Despite a fantastic first quarter, analysts see trouble in the leading stocks and their hegemony over the market.
Most stock market skeptics evoke the popular analogy of a bursting bubble to describe what will happen when the market drops. The Economist, a UK-based magazine, featured such a bubble illustration on one of its covers this past fall, a warning unheeded by investors who pushed the Dow to a record, ballooning 10,000. The Nasdaq Composite and the S&P 500 followed suit and broke their own records.

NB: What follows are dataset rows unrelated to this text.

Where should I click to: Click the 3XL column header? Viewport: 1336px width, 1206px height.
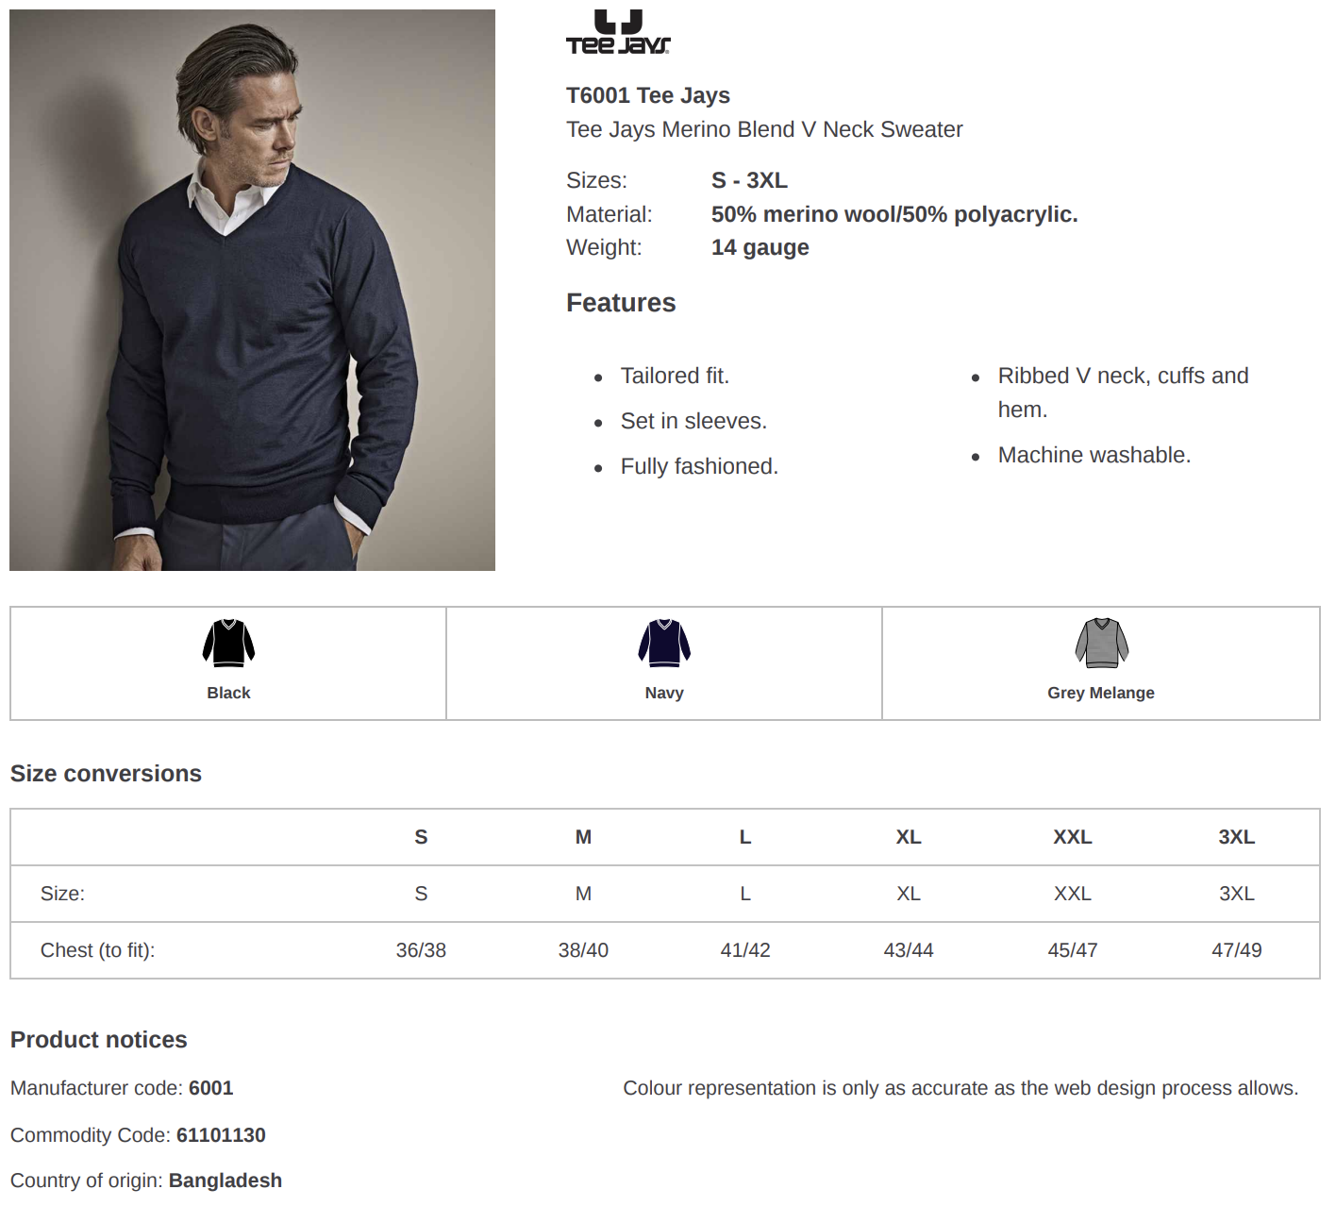coord(1237,837)
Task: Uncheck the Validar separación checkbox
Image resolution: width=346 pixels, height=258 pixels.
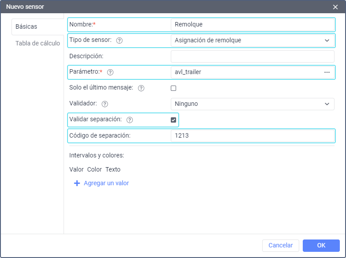Action: (173, 120)

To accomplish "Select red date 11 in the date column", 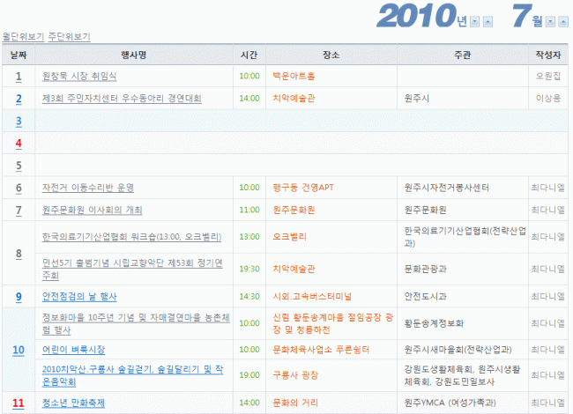I will (18, 403).
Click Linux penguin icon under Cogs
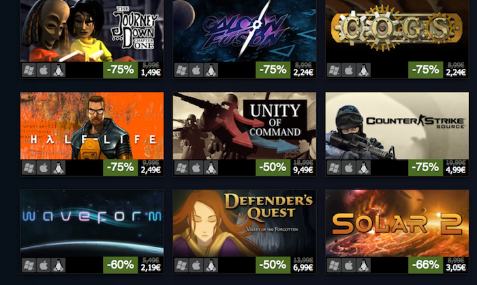477x285 pixels. point(363,70)
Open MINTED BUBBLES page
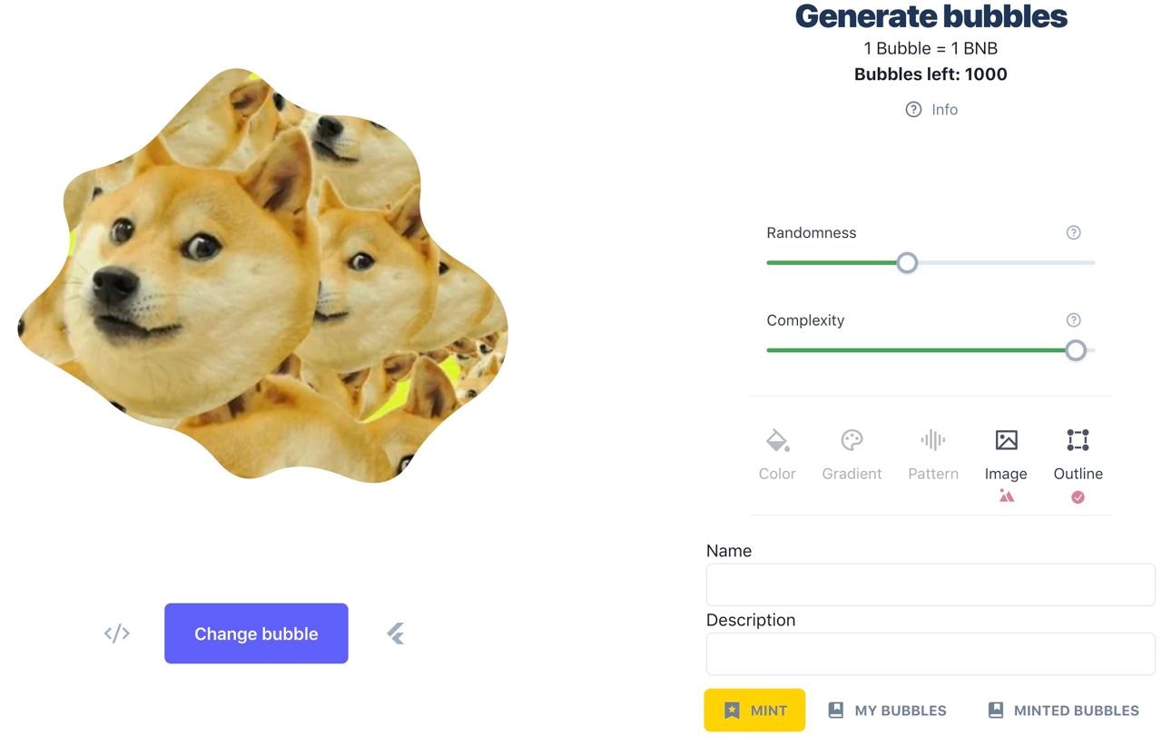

Financial gurus pleased, yet uneasy, with the untiring market don’t exactly see a market-wide bubble developing, but something worse, perhaps: The entire market isn’t ballooning and pushing the Dow to new heights. Rather, a handful of stocks in a limited number of industries support the market’s flagging growth. The result is a record-breaking market perched precariously on the backs of a few overpriced, super-huge stocks.

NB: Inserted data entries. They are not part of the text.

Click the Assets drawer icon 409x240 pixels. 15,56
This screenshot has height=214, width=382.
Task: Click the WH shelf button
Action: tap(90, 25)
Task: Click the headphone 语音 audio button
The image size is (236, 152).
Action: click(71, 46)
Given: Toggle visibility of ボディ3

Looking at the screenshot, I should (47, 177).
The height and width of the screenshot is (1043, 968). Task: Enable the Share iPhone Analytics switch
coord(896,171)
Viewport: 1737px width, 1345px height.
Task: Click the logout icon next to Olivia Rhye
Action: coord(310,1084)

“It’s the same old story,” said George Pendergast, an investment consultant with Boston-based The Cambridge Associates. “Something like the top 20 top performing stocks have accounted for 80 percent of the performance.”

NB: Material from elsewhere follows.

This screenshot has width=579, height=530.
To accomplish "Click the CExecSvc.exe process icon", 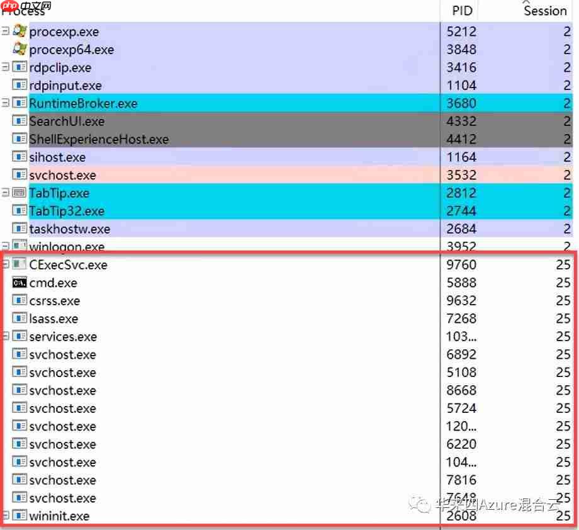I will pos(19,265).
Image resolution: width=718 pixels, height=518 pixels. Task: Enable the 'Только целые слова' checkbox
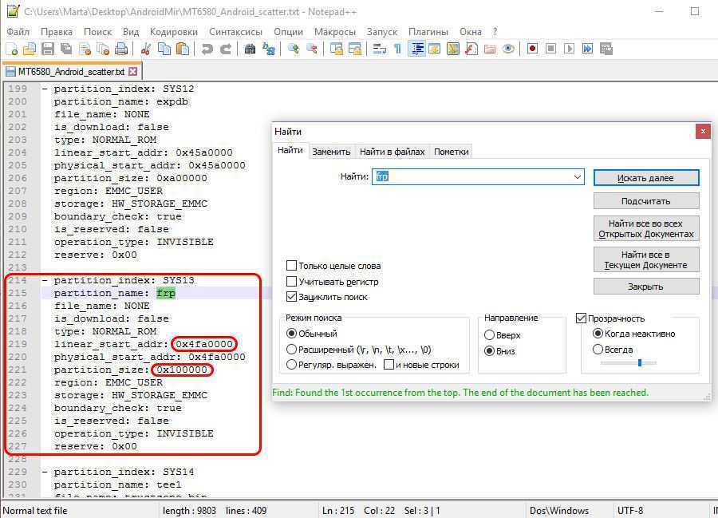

One-third of the S&P 500’s performance since the new year comes on the back of two stocks: America Online Inc. and Microsoft Corp., both of which rose an amazing 86 and 26.3 percent respectively, this year.
The Dow industrials is in a similar position. It owes more than half its gain to three stocks: American Express, J.P. Morgan and United Technologies, all up at least 17 percent in 1999.
So far this hasn’t been such a bad thing, especially for investors with big holdings in some of those top 20 stocks. Even the University cashed in. Its $573 million endowment fund gained 24.7 percent in 1998, a large part of which is owed to heavy investments in large-cap technology stocks like Dell Computer.
One of the portfolios of which the University’s endowment is comprised shot up 53 percent thanks to its huge holdings of large-cap, big-name technology stocks like Intel, Worldcom and Dell Computer.
For private investors who bought into such growth stocks, market expectations have changed drastically. The same people who in the early 1990s happily accepted 8 to 11 percent returns per year now shirk at anything less than 20 percent — even 30.
Money-making investments attract more money, and that’s exactly what continues to happen. With the top 20 stocks rising so precipitously, crowds of people have shifted money away from small and mid-cap stocks and into the large-cap stocks, those with a total share value of more than $5 billion.
As more money flows into those top 20, their prices soar so high that share values fail to accurately reflect the earnings of the company.
“When you think of the typical 401(k) investors who work on a factory floor, they don’t care about valuations or price/earnings ratios,” Pendergast said. “They just want to buy IBM.”
As Pendergast warned the Board of Regents last month, large-caps can’t keep going forever, and measures should be taken before the share prices of the top 20 sink back down into more reasonable territory. Pendergast’s opinion is shared by most analysts, including Abbey Cohen of Goldman Sachs, one of the more prominent Wall Street pundits.
To support their argument, analysts point to the gap between the market at large and those top 20 stocks.
Mutual fund performance is just one indication of the poor performance of most stocks. While the Dow is up a hefty 6.6 percent since Dec. 31, and the S&P 500 up a healthy 4.6, the average mutual fund is up less than 1 percent for the first quarter, according to Lipper Inc., the market analysis arm of Reuters News Service.
Furthermore, the average stock is down 6.4 percent for the year, according to the Value Line Index, a measure of 1,700 major stocks.
Pendergast said the trend will likely continue until the everyday investor starts pulling money away from the large caps and turns instead to long-neglected and undervalued small- and mid-cap stocks — something he doesn’t expect to happen very soon.